Metadata Extractors and Embedders - Alfresco Content Services - 23.4 - 23.4 - Ready - Alfresco - external

Alfresco Content Services

Platform
Alfresco
Product
Alfresco Content Services
Release
23.4
License

Content Services performs metadata extraction on content automatically, however, you may wish to create custom metadata extractors to handle custom file properties and custom content models.

Architecture Information: Software Architecture

Every time a file is uploaded to the repository the file’s MIME type is automatically detected. Based on the MIME type a related Metadata Extractor is invoked on the file. It will extract common properties from the file, such as author, and set the corresponding content model property accordingly. Each Metadata Extractor has a mapping between the properties it can extract and the content model properties.

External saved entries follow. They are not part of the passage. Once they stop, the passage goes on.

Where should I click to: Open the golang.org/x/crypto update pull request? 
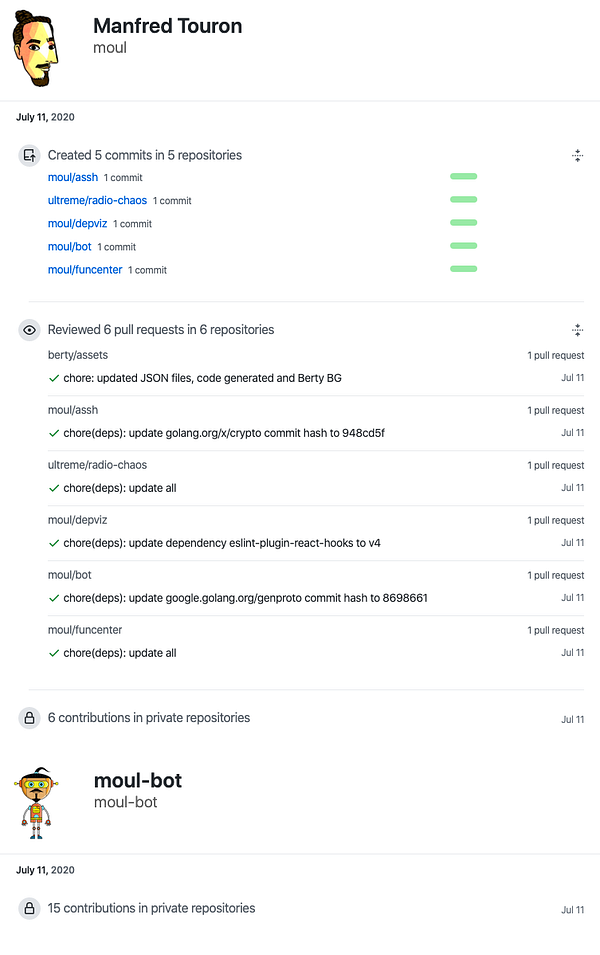click(x=224, y=433)
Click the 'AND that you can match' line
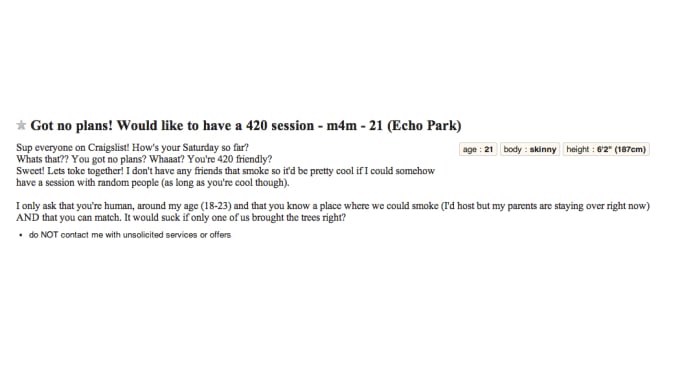Screen dimensions: 680x369 pos(181,218)
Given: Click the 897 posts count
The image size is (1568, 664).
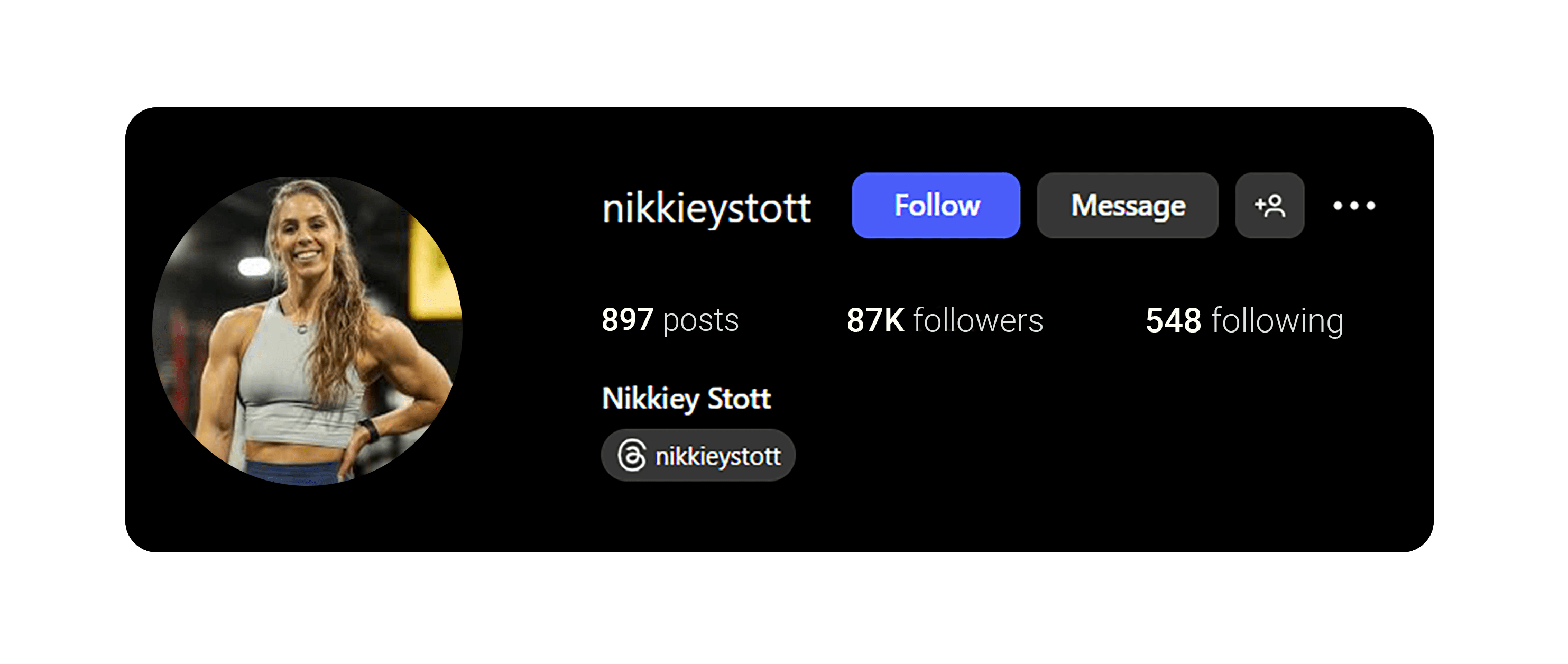Looking at the screenshot, I should tap(670, 320).

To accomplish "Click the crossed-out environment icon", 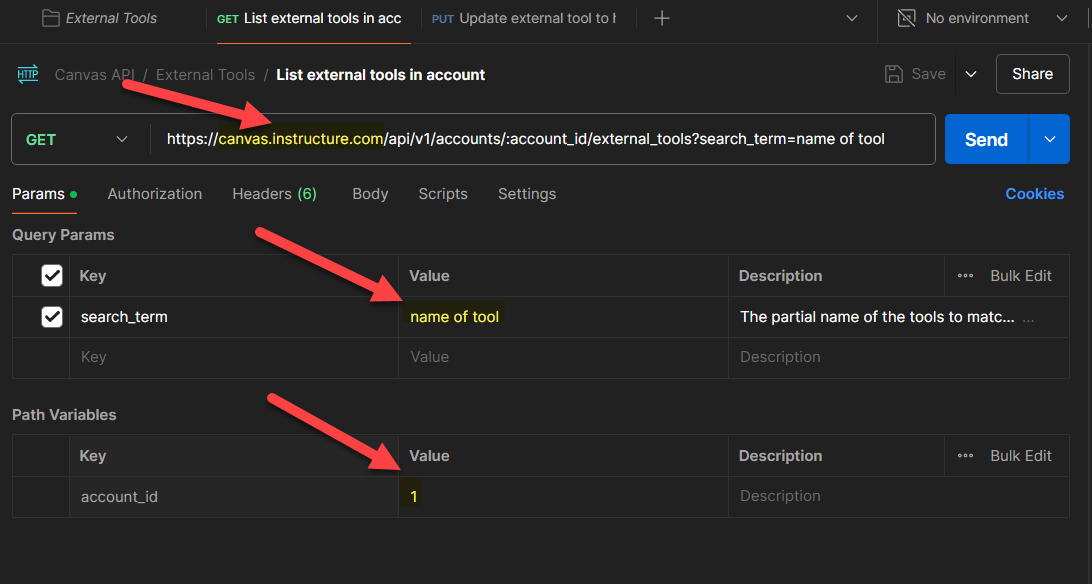I will click(x=906, y=18).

Metadata extraction is primarily based on the Apache Tika library. This means that whatever file formats Tika can extract metadata from, Content Services can also handle. To give you an idea of what file formats Content Services can extract metadata from, here is a list of the most common formats:

  • PDF
  • MS Office
  • Open Office
  • MP3, MP4, QuickTime
  • JPEG, TIFF, PNG
  • DWG
  • HTML
  • XML
  • Email

The properties that are extracted are limited to the out-of-the-box content model, which is very generic. Here are some example of extracted property name and what content model property it maps to:

  • author -> cm:author
  • title -> cm:title
  • subject -> cm:description
  • created -> cm:created
  • description -> NOT MAPPED - you could map it in a custom configuration
  • comments -> NOT MAPPED - you could map it in a custom configuration
  • If it is an image file:
  • EXIF metadata -> exif:exif (pixel dimensions, manufacturer, model, software, date-time etc.)
  • Geo metadata -> cm:geographic (longitude & latitude)
  • If it is an audio file -> audio:audio (album, artist, composer, engineer, genre etc.)
  • If it is an email file -> cm:emailed (from, to, subject, sent date)

One thing to note though, even if an extractor can extract any of the system controlled properties, such as created date, it will not be used. Created date, creator, modified date, and modifier is always controlled by the Content Services system, unless you are using the Bulk Import tool, in which case last modified date can be preserved.